The Office of the Sheriff offers monthly workshops – one conducted in the Spanish language and one in the English language – on How to Buy Property at a Philadelphia Sheriff’s Sale. Subjects covered in both sessions include the amount of money and required documents to secure a winning bid, what is the right of redemption and how that might impact a buyer’s purchase, and why it is important to make a visit to the site before you bid on a property.
Sign up for one of our upcoming serminars, conducted in English or in Spanish by clicking here.
Here Sheriff Jewell Williams (left) greets participants in a May session with moderator and Deputy Sheriff Mark Parsons answering questions. In the second photo, participants of the May Workshop listen as Deputy Sheriff Mark Parsons explains the bidding process and offers tips on how to be a knowledgeable bidder.
Approaching the summer of my second year as the elected Sheriff of Philadelphia City and County, I, like most, am looking forward to the warmer weather and the many activities (most of them free) sponsored by the city and/or other organizations.
The sheriff’s office is also sponsoring a number of free informational workshops and seminars this summer on everything from how to buy at a sheriff’s sale, to things you can do to stop your home from foreclosure.
We’ve already partnered with folks in the African and Caribbean community to provide information to about 200 people at St. Cyprian’s Catholic Church on Cobbs Creek Parkway, immediately following an April Sunday Mass.
Most recently we teamed up with El Concilio (council of Latin speaking organizations) and El Sol, a local Spanish language newspaper to present a workshop at 7th & Fairmont that addressed the rising number of foreclosures in this community and how to possibly bring those numbers down.
Councilwoman Maria D. Quinones-Sanchez was also there to offer information about AVI and stress the importance of workshops like ours to help those in need of advice, and/or, counseling from a mortgage foreclosure expert.
We will also be supporting clean up efforts throughout the city this summer, as well as host a number of informational seminars and workshops at places of worship, recreation centers and banquet halls across the city.
I recently read a report called Collateral Damage: The Spillover Costs of Foreclosures by Debbie Bruenstein Bocian, Peter Smith and Wei Li.

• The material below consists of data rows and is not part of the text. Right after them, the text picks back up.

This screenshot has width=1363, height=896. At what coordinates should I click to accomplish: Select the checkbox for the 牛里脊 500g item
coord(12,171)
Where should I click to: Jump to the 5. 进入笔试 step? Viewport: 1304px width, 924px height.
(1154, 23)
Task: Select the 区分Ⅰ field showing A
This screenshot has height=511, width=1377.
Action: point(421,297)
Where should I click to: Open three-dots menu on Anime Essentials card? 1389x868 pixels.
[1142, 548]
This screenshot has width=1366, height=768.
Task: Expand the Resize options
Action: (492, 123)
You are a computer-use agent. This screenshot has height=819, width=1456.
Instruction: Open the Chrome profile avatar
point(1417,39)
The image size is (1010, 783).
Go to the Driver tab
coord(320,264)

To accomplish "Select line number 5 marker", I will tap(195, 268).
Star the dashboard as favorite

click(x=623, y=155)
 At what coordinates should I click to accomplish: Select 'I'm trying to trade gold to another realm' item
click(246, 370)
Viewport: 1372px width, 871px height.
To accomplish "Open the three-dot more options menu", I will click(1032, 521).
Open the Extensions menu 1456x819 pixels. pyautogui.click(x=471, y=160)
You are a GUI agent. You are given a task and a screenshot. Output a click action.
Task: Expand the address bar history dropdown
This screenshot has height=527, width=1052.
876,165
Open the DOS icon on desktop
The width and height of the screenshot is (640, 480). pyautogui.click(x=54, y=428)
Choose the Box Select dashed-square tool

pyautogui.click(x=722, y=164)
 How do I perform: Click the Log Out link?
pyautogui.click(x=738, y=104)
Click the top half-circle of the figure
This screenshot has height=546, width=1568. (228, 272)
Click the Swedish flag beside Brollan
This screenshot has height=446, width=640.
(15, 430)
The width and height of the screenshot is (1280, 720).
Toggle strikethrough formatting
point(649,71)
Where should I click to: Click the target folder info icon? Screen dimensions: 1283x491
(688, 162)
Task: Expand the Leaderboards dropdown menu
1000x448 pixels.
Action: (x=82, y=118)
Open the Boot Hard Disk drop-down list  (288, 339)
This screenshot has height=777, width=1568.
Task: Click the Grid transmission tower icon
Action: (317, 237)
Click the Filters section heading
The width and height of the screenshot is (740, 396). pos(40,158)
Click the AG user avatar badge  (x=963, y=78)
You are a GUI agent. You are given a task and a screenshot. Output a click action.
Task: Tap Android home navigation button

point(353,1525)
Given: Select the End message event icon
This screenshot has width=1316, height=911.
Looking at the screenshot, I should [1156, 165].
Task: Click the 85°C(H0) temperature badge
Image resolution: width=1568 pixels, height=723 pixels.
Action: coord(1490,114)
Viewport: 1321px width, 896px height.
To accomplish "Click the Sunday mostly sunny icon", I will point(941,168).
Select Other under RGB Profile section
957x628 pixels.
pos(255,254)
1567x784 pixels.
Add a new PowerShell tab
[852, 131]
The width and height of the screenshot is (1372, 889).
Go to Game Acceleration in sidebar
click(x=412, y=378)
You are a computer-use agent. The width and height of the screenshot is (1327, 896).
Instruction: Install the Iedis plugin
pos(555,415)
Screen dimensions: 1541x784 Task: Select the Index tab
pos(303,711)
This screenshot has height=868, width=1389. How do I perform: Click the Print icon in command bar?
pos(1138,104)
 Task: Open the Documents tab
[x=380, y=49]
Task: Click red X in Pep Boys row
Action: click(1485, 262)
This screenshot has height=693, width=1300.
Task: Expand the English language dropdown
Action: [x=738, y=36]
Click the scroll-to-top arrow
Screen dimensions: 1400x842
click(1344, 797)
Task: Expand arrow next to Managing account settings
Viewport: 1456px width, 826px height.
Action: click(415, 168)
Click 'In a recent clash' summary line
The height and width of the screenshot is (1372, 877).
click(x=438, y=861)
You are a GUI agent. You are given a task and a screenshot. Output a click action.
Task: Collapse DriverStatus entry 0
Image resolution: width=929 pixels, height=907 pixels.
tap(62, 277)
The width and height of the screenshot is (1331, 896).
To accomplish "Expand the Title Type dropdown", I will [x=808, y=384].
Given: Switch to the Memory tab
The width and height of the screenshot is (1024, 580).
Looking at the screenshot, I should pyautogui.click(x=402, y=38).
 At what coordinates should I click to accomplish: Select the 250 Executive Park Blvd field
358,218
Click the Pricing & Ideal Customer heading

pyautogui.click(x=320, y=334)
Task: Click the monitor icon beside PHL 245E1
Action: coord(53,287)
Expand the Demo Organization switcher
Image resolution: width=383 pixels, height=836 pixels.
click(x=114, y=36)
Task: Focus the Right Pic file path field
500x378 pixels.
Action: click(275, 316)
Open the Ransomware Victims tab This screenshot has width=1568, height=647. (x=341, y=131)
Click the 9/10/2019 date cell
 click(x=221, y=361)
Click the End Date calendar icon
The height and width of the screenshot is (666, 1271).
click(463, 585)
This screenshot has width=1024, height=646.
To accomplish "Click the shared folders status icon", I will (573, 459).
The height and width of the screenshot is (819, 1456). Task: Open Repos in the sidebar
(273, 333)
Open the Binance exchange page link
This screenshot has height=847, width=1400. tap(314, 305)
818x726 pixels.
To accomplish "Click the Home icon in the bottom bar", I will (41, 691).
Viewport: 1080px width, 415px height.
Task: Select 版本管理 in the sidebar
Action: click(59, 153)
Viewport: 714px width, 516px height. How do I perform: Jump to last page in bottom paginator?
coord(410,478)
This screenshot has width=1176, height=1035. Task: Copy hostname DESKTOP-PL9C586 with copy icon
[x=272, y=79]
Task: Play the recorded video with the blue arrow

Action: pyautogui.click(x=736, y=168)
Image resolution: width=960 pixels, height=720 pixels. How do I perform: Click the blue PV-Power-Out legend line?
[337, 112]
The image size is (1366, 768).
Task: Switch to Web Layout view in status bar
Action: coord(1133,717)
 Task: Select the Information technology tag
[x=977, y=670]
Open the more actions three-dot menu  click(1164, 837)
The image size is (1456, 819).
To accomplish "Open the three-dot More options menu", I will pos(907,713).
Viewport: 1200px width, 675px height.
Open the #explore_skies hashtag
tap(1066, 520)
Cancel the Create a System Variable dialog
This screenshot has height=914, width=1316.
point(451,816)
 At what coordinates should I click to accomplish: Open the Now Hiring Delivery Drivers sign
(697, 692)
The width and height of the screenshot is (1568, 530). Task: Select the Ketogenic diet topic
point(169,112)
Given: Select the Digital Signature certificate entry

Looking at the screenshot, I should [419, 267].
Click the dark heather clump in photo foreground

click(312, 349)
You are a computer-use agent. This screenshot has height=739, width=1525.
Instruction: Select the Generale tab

The report gave some very somber statistics that stated: “Between 2007 and 2011, 10.9 million homes went into foreclosure” across the country.
The report went on to say that these foreclosures “not only have harmed the families that experienced them, they also have had the negative effects that extend to the neighborhood, community and wider economy”.
In other words, when a house goes into foreclosure, there is a ripple effect that impacts the block, and even the entire neighborhood.
My office understands the dynamics of this, which is why you will see us this summer offering encouragement and even muscle to street cleaning events, community gardens, job fairs, and free medical tests.
The complexities that lead to a foreclosure are often small in the beginning, but grow large and unstoppable because of apathy and a lack of knowledge. This, in turn, kicks in the sense of hopelessness because there seems to be no way out of their situation.
As my office continues to offer assistance in the form of advice and referrals, I sincerely hope that those who need help will take advantage of this information and share it as often as necessary.
I believe that a stable and aesthetically pleasing community is a large part of the incentive for folks to understand the importance of keeping up with mortgage payments.
After all, if you like where you live, you will want to stay where you live.